There are a number of ways for someone who needs medical marijuana to take it, though state-to-state differences and bizarre intricacies in laws mean it can differ. There are some states where even with medical cannabis, you can't smoke it, which may surprise people. Edibles are a particularly popular alternative, while cannabis oils and tinctures are becoming increasingly popular. Depending on the location and the potency of cannabis required for an ailment, local dispensaries may have what patients need.
Often, medical cannabis is made from extracted CBD. Containing no or trace amounts of THC, CBD won't give you the psychoactive high, and many studies done have shown CBD's medical potential in conditions like epilepsy. A recent study in the New England Journal of Medicine tested CBD treatment on 120 children with Dravet syndrome, a rare form of epilepsy. Cannabidiol decreased the number of seizures significantly.
People have been known to take cannabis for anxiety-related purposes, and many of the studies toward this have been related to anxieties in post-traumatic stress disorder (PTSD) victims. Pain relief, such as for migraines, is a common use as well, though studies are limited on the effectiveness.
Cannabinoids have also been used as an aid in the treatment of cancer, a factor that has helped efforts to destigmatize the drug. Dronabinol is a THC drug that has actually been approved by the U.S. Food and Drug Administration (FDA). The drug is used to treat side effects of chemotherapy such as nausea and vomiting, and has also been used as an appetite stimulant for HIV patients. Nabilone is a drug that provides similar treatments but is a synthetic cannabinoid.
As of this writing, support in the U.S. for marijuana legalization is up to 63% according to a Quinnipiac poll. The support for medical marijuana in particular is through the roof - 93%! - but for general legalization to be so high, it's clear that the stigma of recreational use is also fading.

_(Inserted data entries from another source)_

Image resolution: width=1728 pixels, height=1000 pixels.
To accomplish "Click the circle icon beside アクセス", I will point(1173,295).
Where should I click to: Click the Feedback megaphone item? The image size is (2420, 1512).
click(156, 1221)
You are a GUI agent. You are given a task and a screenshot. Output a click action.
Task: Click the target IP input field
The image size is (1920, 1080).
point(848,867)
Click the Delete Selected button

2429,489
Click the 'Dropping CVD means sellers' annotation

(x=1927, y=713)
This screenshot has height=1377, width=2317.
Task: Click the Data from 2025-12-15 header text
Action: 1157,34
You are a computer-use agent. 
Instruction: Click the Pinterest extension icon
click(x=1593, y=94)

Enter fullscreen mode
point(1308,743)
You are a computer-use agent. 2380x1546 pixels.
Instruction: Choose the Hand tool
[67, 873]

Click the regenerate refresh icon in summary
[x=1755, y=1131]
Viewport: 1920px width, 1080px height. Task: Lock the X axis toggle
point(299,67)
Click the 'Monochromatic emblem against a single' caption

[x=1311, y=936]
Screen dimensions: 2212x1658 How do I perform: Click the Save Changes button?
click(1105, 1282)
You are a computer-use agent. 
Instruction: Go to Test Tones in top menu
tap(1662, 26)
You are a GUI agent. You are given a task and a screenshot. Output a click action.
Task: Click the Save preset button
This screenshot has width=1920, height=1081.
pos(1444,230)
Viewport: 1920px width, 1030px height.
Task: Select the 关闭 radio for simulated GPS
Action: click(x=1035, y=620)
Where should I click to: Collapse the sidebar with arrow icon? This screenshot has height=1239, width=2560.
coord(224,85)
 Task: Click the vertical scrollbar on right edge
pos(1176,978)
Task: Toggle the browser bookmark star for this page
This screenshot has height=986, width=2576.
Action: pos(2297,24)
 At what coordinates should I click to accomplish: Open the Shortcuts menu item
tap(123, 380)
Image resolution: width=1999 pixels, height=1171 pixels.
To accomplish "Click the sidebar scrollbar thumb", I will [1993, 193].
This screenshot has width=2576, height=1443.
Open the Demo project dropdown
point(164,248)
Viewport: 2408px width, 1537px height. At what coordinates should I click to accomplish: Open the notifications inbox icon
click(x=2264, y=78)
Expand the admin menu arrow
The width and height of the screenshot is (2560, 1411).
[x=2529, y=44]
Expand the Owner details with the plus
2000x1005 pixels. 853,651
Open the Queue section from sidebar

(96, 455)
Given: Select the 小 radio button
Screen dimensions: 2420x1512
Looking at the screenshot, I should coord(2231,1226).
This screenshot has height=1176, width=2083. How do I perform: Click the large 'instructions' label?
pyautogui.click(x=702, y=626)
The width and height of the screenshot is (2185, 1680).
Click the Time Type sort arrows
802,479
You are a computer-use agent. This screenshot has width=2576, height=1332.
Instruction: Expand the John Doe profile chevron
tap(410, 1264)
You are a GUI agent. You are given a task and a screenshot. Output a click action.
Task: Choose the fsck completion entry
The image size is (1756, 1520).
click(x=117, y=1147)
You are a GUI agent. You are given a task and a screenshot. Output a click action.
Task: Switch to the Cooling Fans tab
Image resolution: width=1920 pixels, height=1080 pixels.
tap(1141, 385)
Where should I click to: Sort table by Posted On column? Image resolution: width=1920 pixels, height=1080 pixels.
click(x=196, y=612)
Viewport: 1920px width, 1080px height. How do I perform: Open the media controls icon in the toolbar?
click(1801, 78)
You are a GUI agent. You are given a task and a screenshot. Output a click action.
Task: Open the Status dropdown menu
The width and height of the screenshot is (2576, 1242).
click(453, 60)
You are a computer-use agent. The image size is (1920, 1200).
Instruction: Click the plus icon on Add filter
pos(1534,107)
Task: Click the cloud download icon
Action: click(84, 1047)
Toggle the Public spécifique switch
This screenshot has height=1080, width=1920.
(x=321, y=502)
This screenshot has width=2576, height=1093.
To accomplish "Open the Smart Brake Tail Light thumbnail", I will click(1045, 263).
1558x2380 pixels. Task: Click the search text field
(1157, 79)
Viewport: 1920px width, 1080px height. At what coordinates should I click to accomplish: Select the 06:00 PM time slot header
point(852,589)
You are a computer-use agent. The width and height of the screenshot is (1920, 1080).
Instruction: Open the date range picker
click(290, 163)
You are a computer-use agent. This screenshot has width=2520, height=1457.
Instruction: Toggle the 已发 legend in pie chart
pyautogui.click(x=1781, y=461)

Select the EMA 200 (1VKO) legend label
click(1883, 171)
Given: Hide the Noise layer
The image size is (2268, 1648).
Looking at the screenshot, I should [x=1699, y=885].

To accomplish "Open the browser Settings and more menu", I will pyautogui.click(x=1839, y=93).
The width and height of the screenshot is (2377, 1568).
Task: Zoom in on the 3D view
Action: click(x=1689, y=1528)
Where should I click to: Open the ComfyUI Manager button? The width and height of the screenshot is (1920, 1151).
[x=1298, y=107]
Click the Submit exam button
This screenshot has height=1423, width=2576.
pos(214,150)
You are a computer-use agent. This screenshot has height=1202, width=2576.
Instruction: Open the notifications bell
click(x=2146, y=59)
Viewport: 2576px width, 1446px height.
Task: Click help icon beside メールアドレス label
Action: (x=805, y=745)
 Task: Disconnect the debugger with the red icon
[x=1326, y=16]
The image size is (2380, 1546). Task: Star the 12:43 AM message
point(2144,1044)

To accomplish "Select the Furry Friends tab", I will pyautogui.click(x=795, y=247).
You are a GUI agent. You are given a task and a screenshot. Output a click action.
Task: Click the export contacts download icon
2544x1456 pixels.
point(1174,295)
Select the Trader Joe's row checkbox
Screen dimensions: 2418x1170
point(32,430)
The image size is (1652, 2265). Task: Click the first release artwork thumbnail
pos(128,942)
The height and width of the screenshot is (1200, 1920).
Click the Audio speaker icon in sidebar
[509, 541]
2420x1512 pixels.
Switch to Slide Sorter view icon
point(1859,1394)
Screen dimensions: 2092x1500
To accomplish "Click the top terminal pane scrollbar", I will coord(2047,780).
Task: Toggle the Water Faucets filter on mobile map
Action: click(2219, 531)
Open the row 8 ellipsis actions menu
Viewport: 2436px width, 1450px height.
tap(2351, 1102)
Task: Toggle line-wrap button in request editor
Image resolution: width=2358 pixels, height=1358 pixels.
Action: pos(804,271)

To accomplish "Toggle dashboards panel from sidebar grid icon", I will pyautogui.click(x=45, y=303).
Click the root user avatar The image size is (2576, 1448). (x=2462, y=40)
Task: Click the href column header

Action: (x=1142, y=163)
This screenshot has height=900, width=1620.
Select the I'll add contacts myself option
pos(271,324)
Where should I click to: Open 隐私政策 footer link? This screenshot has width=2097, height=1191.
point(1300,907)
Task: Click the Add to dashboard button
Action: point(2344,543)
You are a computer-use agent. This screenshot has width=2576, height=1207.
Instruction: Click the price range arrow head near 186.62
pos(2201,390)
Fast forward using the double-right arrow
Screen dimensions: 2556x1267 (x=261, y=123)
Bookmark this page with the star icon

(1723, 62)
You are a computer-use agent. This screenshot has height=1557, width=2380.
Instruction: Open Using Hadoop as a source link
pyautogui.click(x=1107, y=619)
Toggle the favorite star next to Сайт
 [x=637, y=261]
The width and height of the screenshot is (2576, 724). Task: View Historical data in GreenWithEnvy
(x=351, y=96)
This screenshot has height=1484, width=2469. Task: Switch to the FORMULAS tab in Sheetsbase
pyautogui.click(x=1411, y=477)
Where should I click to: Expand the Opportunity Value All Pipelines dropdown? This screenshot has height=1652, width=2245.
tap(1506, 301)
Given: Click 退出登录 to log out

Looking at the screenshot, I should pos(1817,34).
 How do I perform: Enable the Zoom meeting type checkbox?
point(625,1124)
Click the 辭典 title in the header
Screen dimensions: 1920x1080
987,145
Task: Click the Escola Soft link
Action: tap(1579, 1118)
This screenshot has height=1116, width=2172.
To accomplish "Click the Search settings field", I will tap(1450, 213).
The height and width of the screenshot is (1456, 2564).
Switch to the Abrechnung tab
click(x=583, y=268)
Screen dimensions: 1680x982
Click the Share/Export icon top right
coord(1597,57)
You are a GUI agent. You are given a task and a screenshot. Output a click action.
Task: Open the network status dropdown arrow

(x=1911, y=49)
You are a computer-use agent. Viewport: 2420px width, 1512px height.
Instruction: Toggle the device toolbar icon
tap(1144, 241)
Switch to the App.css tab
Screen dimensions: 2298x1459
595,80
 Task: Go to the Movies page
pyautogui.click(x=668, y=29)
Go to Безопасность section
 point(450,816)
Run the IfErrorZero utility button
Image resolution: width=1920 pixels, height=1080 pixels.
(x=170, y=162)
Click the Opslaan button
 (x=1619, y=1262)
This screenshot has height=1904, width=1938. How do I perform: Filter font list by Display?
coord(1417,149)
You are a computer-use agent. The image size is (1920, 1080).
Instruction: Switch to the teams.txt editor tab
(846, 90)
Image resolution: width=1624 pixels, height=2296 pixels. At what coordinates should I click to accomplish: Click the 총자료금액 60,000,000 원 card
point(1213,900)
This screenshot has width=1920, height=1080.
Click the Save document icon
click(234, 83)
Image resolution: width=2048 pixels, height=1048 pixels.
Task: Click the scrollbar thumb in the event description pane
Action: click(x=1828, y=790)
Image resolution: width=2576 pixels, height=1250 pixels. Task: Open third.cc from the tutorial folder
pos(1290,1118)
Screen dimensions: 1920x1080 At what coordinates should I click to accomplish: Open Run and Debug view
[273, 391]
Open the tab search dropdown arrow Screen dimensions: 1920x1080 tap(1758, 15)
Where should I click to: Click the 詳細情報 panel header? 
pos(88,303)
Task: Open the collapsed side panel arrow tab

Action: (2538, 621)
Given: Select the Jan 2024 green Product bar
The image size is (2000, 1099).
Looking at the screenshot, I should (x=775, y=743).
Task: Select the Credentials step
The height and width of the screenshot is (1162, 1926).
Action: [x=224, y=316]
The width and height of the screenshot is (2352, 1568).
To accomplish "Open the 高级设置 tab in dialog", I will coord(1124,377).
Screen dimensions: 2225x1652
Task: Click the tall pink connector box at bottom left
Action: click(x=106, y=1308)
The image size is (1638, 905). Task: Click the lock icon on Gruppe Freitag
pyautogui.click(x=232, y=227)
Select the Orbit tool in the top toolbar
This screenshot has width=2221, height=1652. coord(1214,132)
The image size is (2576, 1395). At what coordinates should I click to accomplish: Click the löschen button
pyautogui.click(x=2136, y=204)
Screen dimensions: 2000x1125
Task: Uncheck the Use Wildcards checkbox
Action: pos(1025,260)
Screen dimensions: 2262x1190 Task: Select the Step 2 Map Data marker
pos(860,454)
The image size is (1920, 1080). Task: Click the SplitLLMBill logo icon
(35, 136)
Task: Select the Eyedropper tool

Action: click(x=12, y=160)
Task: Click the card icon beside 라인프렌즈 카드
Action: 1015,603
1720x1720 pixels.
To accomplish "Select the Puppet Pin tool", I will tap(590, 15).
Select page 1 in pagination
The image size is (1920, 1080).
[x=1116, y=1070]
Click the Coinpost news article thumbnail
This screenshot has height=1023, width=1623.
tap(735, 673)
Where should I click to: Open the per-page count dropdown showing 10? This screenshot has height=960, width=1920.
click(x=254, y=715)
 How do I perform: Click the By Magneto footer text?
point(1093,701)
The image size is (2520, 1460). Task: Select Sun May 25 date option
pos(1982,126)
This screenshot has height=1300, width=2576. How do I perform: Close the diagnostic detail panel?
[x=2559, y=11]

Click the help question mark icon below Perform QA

Part of this support is likely practicality; legal cannabis brings in incredible tax revenue for states ($30 million in the first six months in Nevada, for example) as well as new businesses, which can bring in new jobs. But as studies have come out that there are medicinal benefits and rebutting the infamous idea that cannabis is a "gateway drug," fewer people have an ethical issue with recreational marijuana use. In a move perhaps unthinkable back in the 1930s when marijuana was first criminalized in the country, 9 states have now legalized it recreationally, and more states could be on their way as politicians run on a platform of legalization.
Popularization of Cannabis Culture
"Cannabis culture" is a pretty dorky way of putting it, but the use of marijuana in popular culture has no doubt played a role in increasing public opinion that cannabis is not as harmful drug as once believed. Pop culture went from movies about the dangers of marijuana driving you insane to television shows where suburban mothers sell it in a 70 year span, and though it hasn't solved everything relating to the stigma, it mainstreamed the idea of marijuana users not being criminals or degenerates, but everyday people.
What is the Cannabis Cup?
The mainstream nature of all this has turned once underground festivals into massive national events. Notable marijuana magazine The High Times has held the Cannabis Cup, a multi-day festival dedicated entirely to weed, since 1988.
The Cannabis Cup used to be only in Amsterdam, but in the 2010s expanded to 3 cities in California and 1 in Michigan. The event allows growers and manufacturers compete to win Best in a number of categories - indica, sativa, CBD oil, edibles, vape pens, and more. These festivals have expanded not only to fit the evolving landscape of marijuana, but also by adding performers. The 2018 Cannabis Cup in San Bernardino was headlined by Nas, Lil Wayne, and 2 Chainz. When hip-hop legends are headlining expos dedicated entirely to marijuana, it's clear it's no longer seen as the scary gateway drug it once was.